Many, if not most of us, have been saying for some time that we are not building enough affordable and low-income housing. Vacancies are at an historical low, see: https://journal.firsttuesday.us/nobodys-home-california-residential-vacancy-rates/7094/ Who wants to work in a state where you have to live in your car or in a box? Individuals with earning power, but not enough to qualify for the small amount of low-cost housing available are leaving California. Over 15,000 are leaving California each month. California is set to lose a congressional seat after the 2020 census. Census Link: https://www.census.gov/data/tables/time-series/demo/geographic-mobility/state-to-state-migration.html
So that does not add up, people leaving, but a shortage of housing? The controversy over the citizen census question drove immigrants to blue states like California therefore putting pressure on the availability of low-cost housing. Red states may boast their Christian values, but they support politicians who drive immigrants out. Immigrants have always invigorated America and progressive states like California will invariably reap the benefits.
But for now we need to add low cost housing (also known as inclusionary housing, which includes affordable housing and low income housing).
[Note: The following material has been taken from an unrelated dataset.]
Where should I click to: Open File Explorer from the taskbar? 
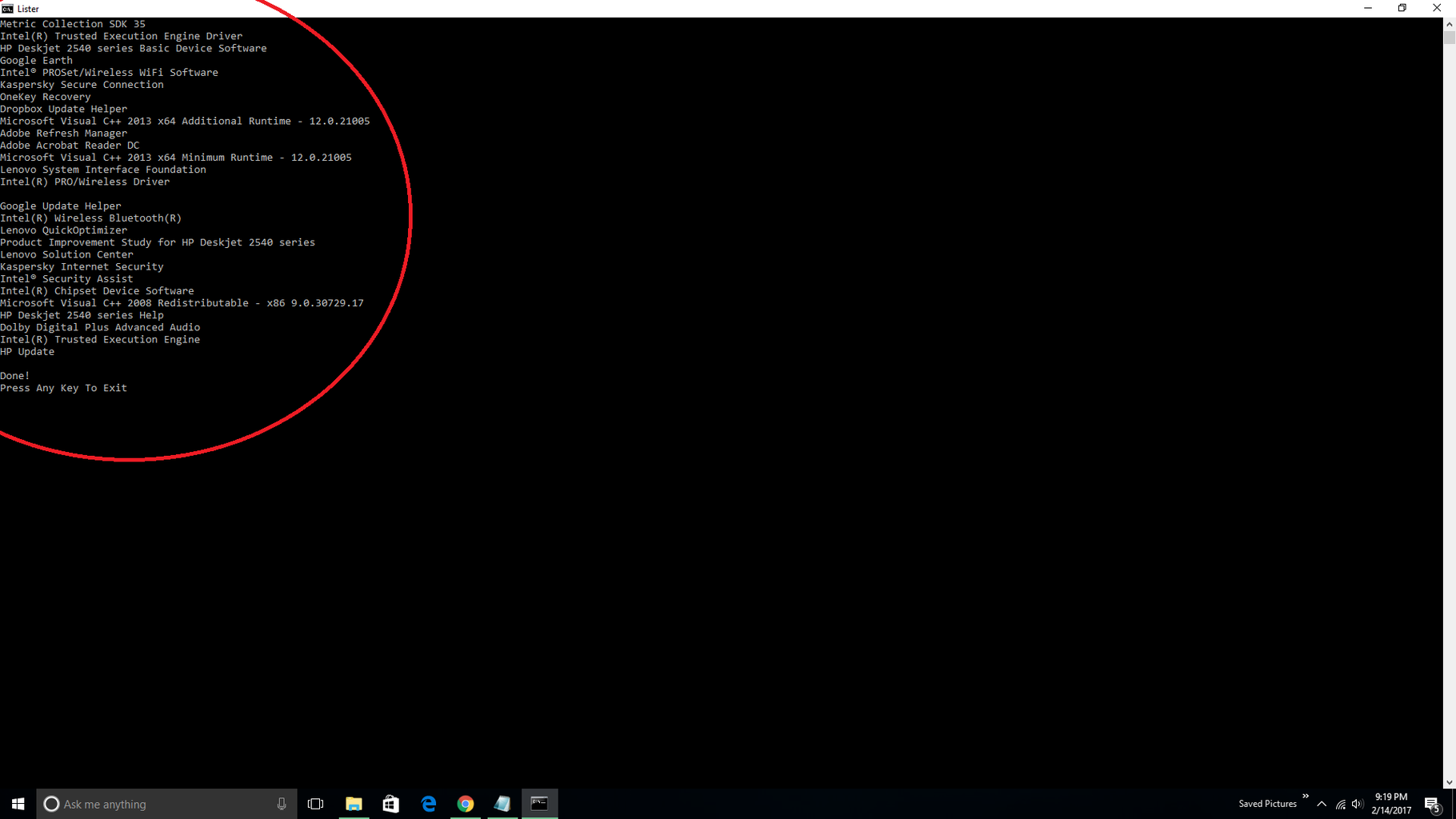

Unfortunately, the government continues to provide paths for developers to build an excess of luxury housing. California put in the requirement that 10% of all new housing needs to be inclusionary. However, there is a back door where developers can pay a low In-Lieu fee to sidestep this requirement. Housing construction costs about $250 per square foot. So, you would think that when a developer ops out of inclusionary housing then the In-Lieu fee should be around $250 per square foot, or greater if you include the cost of land. In the city of San Diego, it is $12 per square foot and developers routinely opt out. This has resulted in ½% of inclusionary housing being built with the current In-Lieu fees, not 10%, see graphic.
It is not just the City of San Diego that does this. Other California cities do as well and each city has its own unique set of legislative requirements which makes it almost impossible to compare them. The state can level the field by setting minimum In-Lieu fees at about $250 per square foot, thereby not leaving it to the discretion of local governing authorities. Further; In-Lieu fees should be indexed to inflation and be adjusted to reflect local construction and land costs.
I for one do not espouse to a society where we live in luxury or in a box. By not providing low cost housing we harm the most vulnerable among us and we will continue to erode California’s future middle class. We are wealthy enough to resolve this failure. We should give our elected representatives more leeway to resolve this issue. We need to override the excessive influence of lobbyists and big money here in San Diego.